PROVIDED TEXT:
--
Jan 18 08:54:35 suvorov systemd[1]: Starting Wait for /xyz/openbmc_project/control/host0...
Jan 18 08:55:26 suvorov systemd[1]: Started Wait for /xyz/openbmc_project/control/host0.

As you can see, the dependant service is somehow started earlier (08:54:33) than the service it depends on (08:54:35).

This looks like a bug in systemd and doesn't look like it has anything to do with multiple services providing the same d-bus object path.

What do you think?

geissonator commented 5 years ago

Yes, good points @AlexanderAmelkin , my change did not fix our issue, reopening to look at your thoughts above.

geissonator commented 5 years ago

That def does look like a systemd bug. I wonder if you've see the same up on our latest Thud release?

I put a fix up for the ipmid dbus issue you noted in https://gerrit.openbmc-project.xyz/#/c/openbmc/meta-phosphor/+/17536/

AlexanderAmelkin commented 5 years ago

@geissonator, we've checked with more or less recent https://github.com/openbmc/openbmc/commit/50ea7cc89521929e29d0836367fa8b06776ce4c2 with your patch from gerrit applied, and it still fails with very similar out-of-order timestamps:

root@Kutuzov:~# systemctl status phosphor-reset-host-check@0.service --no-pager
● phosphor-reset-host-check@0.service - Check Host0 status on BMC reset
   Loaded: loaded ( ]8;;file://Kutuzov/lib/systemd/system/obmc-host-reset@0.target.requires/../phosphor-reset-host-check@.service/lib/systemd/system/obmc-host-reset@0.target.requires/../phosphor-reset-host-check@.service ]8;;; static; vendor preset: enabled)
   Active: failed (Result: signal) since Wed 2019-01-23 11:52:18 UTC; 2min 10s ago
  Process: 1121 ExecStart=/usr/bin/env phosphor-host-check (code=killed, signal=ABRT)
 Main PID: 1121 (code=killed, signal=ABRT)
--
Entries taken from a collection:
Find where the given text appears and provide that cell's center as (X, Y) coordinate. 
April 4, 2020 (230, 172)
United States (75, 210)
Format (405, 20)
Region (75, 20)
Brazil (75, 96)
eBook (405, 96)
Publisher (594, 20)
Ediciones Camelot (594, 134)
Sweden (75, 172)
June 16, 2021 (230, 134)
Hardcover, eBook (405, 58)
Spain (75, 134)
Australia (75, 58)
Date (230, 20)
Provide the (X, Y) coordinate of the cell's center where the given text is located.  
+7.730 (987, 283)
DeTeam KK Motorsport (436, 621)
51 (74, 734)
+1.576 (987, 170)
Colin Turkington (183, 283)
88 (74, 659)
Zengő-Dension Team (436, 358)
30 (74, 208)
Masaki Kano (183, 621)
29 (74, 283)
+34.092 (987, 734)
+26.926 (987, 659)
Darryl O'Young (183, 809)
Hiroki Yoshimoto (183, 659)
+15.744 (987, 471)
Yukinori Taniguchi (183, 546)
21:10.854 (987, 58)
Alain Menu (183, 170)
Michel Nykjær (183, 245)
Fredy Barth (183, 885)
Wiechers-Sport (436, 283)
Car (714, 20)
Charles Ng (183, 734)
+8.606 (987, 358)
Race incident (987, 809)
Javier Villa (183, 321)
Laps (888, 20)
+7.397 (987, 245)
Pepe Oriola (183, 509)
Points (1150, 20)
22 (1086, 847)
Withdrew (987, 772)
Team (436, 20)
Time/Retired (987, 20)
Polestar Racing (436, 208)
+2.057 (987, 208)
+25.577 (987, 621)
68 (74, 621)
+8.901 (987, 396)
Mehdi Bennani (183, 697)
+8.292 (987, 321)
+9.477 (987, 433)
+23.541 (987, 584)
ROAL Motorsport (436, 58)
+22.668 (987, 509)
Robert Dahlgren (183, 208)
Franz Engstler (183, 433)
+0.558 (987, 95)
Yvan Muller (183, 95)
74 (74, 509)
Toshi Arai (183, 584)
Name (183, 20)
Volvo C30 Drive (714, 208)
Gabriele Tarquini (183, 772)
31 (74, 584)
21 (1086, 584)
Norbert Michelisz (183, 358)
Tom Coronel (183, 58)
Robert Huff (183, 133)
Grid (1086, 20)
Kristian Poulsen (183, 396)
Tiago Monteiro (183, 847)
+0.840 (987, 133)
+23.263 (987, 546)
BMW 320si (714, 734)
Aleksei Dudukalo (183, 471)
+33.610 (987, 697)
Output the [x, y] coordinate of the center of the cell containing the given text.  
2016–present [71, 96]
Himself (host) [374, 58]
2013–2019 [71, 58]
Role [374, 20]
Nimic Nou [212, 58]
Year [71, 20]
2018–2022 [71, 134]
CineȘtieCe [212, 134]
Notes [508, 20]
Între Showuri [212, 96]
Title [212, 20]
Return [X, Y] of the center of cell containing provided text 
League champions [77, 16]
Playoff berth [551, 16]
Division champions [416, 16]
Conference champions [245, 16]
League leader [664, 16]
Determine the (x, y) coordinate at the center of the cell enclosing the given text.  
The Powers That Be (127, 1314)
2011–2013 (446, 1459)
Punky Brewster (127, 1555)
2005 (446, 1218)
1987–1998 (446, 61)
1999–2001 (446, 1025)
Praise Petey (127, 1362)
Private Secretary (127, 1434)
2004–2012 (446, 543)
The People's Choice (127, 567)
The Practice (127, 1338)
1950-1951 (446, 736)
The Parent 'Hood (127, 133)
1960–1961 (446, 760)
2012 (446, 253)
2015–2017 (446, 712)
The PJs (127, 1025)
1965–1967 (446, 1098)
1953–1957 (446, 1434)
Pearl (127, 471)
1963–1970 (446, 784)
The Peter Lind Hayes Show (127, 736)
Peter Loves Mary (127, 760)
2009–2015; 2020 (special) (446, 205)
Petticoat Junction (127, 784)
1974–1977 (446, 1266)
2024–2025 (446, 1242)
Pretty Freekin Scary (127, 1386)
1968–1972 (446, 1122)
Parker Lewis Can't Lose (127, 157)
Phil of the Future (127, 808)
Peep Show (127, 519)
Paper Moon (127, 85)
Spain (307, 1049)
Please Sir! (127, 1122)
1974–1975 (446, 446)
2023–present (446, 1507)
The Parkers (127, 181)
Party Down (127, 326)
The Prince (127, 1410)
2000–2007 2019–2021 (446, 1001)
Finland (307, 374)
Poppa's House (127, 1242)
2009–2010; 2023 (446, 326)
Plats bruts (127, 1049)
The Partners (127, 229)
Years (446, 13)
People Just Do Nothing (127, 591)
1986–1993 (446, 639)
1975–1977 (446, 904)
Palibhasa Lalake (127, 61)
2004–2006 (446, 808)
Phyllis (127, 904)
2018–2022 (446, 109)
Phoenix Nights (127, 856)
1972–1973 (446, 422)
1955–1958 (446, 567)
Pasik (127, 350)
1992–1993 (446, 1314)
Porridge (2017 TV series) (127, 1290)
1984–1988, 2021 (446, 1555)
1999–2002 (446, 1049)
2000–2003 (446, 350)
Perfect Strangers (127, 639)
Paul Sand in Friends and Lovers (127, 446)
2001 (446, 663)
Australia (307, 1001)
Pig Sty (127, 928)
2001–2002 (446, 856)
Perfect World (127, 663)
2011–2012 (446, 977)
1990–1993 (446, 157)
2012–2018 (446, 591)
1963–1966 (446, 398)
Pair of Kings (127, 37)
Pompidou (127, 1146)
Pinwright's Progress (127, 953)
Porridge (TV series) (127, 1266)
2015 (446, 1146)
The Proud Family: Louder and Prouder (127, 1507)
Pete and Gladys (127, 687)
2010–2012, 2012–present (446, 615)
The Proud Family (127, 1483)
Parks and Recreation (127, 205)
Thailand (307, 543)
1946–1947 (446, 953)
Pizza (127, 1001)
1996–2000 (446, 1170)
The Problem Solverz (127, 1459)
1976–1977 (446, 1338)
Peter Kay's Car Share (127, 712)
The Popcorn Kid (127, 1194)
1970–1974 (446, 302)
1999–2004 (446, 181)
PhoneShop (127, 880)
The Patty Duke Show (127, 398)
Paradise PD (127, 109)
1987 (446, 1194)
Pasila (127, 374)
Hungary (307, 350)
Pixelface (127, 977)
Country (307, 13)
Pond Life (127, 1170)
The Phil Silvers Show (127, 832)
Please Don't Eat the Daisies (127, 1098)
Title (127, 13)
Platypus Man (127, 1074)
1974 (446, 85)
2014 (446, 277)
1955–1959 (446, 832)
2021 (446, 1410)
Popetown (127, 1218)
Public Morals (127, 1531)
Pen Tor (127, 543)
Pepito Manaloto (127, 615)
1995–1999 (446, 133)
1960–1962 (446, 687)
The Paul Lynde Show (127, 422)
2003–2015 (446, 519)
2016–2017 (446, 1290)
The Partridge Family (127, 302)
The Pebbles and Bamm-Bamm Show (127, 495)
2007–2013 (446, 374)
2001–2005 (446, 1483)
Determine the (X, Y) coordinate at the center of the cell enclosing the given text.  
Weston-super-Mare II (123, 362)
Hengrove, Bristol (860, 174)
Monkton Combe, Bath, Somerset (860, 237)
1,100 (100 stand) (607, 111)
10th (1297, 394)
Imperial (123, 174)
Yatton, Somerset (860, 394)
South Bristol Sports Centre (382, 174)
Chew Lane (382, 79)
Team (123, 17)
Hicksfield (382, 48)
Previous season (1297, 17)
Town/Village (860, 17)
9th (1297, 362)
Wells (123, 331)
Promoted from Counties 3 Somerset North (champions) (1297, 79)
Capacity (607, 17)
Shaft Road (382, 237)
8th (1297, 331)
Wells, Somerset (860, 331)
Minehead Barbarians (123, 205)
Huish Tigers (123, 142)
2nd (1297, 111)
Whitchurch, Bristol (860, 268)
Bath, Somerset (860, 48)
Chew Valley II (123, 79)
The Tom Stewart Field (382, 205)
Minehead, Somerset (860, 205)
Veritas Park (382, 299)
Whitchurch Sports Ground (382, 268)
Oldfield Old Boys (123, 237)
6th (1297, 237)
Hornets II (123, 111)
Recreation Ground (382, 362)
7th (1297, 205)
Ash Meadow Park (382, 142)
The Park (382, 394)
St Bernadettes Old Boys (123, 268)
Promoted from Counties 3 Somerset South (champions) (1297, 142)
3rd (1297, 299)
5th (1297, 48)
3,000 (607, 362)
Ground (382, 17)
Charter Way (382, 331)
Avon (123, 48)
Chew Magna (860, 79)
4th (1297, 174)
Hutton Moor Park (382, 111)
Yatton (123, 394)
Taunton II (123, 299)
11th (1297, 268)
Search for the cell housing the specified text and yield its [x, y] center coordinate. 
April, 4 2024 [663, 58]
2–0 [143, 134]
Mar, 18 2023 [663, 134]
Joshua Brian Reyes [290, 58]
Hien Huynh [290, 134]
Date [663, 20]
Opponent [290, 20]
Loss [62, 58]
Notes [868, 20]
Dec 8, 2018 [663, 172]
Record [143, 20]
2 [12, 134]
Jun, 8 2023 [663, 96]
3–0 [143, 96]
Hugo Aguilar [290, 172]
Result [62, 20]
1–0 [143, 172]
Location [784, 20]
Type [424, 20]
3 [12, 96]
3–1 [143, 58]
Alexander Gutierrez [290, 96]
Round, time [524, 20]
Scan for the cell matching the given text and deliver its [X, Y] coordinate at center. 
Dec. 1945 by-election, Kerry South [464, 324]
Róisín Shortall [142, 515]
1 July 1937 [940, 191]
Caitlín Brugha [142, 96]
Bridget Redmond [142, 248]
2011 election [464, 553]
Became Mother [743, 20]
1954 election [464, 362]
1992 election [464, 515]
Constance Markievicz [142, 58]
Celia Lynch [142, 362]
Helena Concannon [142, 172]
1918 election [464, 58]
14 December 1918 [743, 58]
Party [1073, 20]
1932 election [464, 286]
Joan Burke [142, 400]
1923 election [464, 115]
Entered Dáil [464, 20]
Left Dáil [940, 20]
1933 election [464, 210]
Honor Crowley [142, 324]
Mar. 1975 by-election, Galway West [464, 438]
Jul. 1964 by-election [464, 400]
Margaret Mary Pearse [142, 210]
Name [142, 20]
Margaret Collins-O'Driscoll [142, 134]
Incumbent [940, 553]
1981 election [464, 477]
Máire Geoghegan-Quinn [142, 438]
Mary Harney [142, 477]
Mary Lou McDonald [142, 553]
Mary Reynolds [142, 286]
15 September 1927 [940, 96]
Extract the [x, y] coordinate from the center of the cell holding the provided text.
--
DIRECTIONS: From the thread about systemd service ordering, extract the passage from "AlexanderAmelkin commented 5" up to and including "1121 (code=killed, signal=ABRT)".

RIGHT ANSWER:
AlexanderAmelkin commented 5 years ago

@geissonator, we've checked with more or less recent https://github.com/openbmc/openbmc/commit/50ea7cc89521929e29d0836367fa8b06776ce4c2 with your patch from gerrit applied, and it still fails with very similar out-of-order timestamps:

root@Kutuzov:~# systemctl status phosphor-reset-host-check@0.service --no-pager
● phosphor-reset-host-check@0.service - Check Host0 status on BMC reset
   Loaded: loaded ( ]8;;file://Kutuzov/lib/systemd/system/obmc-host-reset@0.target.requires/../phosphor-reset-host-check@.service/lib/systemd/system/obmc-host-reset@0.target.requires/../phosphor-reset-host-check@.service ]8;;; static; vendor preset: enabled)
   Active: failed (Result: signal) since Wed 2019-01-23 11:52:18 UTC; 2min 10s ago
  Process: 1121 ExecStart=/usr/bin/env phosphor-host-check (code=killed, signal=ABRT)
 Main PID: 1121 (code=killed, signal=ABRT)